PROVIDED MATERIAL:
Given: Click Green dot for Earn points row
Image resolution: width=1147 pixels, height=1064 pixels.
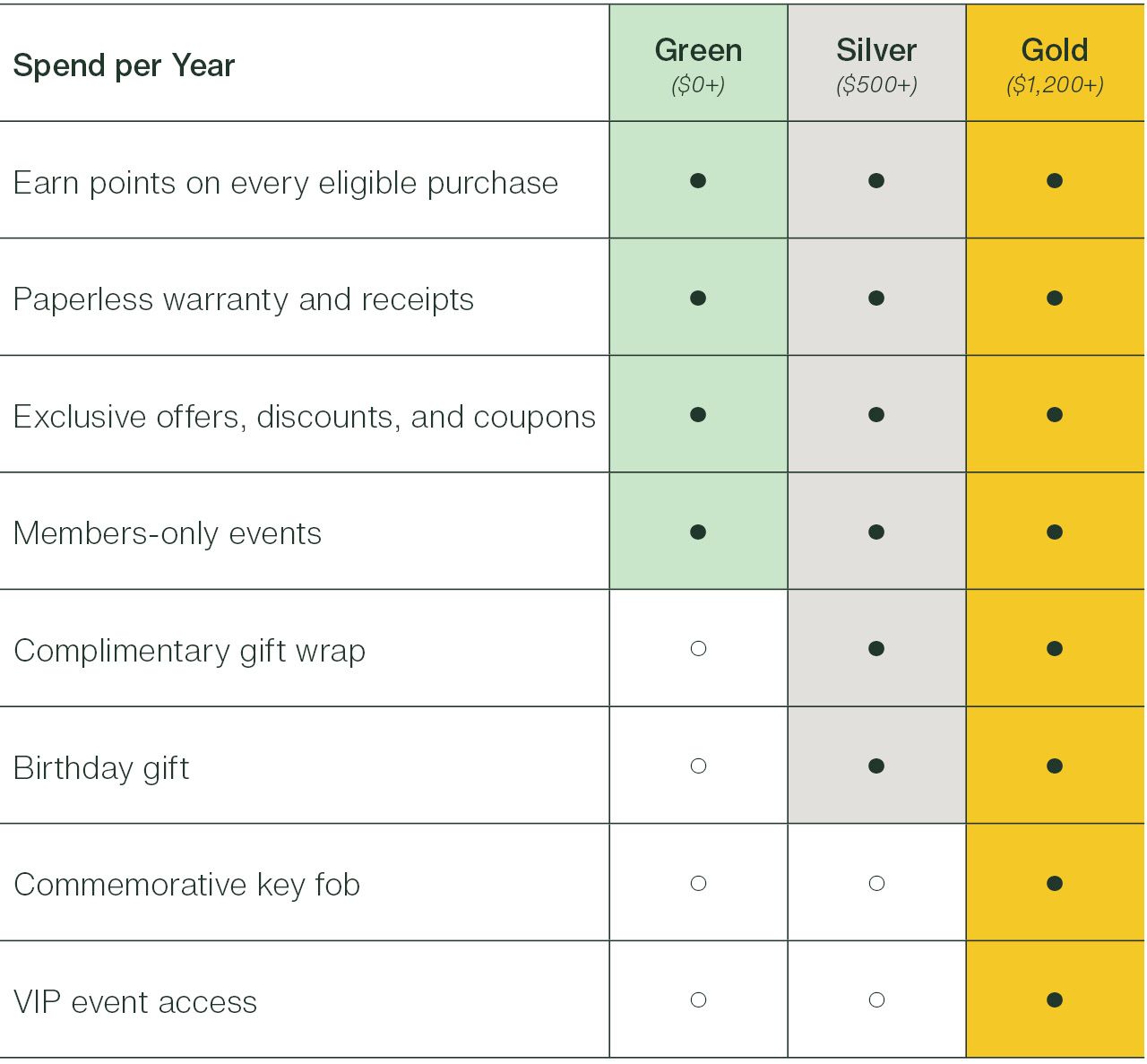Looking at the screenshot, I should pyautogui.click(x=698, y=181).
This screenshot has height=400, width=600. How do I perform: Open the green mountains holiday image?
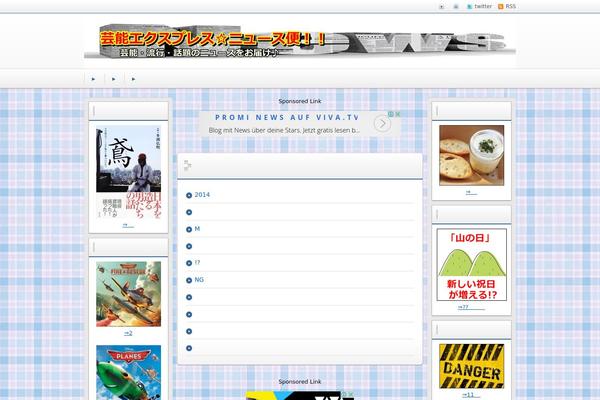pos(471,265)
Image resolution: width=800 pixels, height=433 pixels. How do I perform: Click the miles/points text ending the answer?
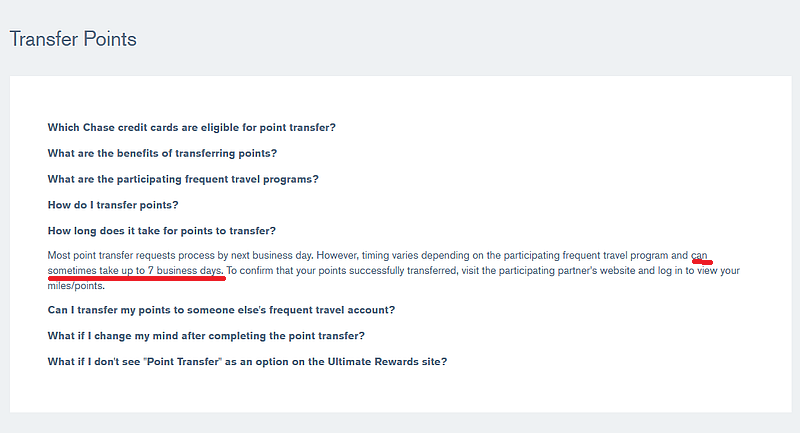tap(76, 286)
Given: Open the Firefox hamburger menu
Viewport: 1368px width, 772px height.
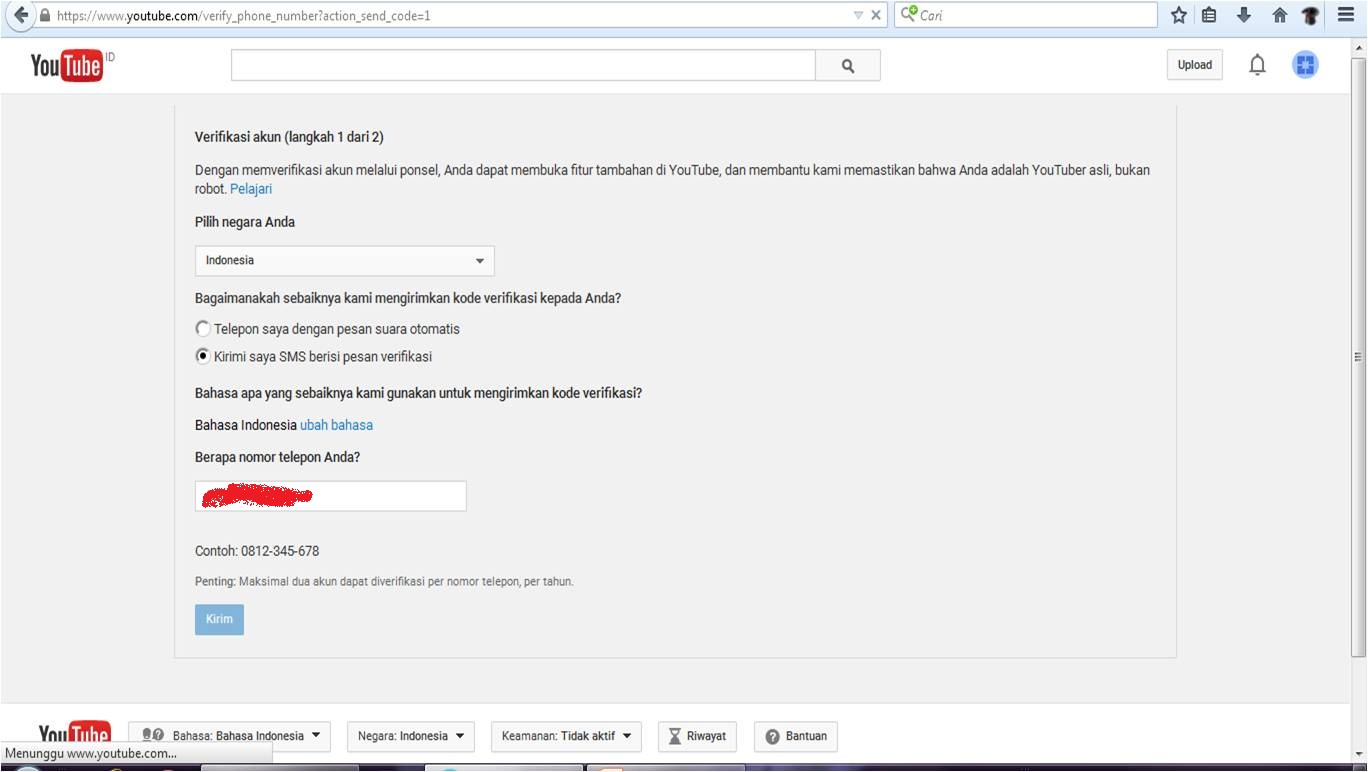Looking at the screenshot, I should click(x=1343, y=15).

EXERCISE REQUIREMENTS:
Reproduce every line of the material precisely, omitting its pictures.

RESPONSE TO THE TASK:
Given: Click Green dot for Earn points row
Image resolution: width=1147 pixels, height=1064 pixels.
Looking at the screenshot, I should pyautogui.click(x=698, y=181).
This screenshot has height=400, width=600. How do I perform: Open the green mountains holiday image?
pos(471,265)
Image resolution: width=800 pixels, height=433 pixels. How do I perform: Click the miles/points text ending the answer?
tap(76, 286)
Given: Open the Firefox hamburger menu
Viewport: 1368px width, 772px height.
Looking at the screenshot, I should click(x=1343, y=15).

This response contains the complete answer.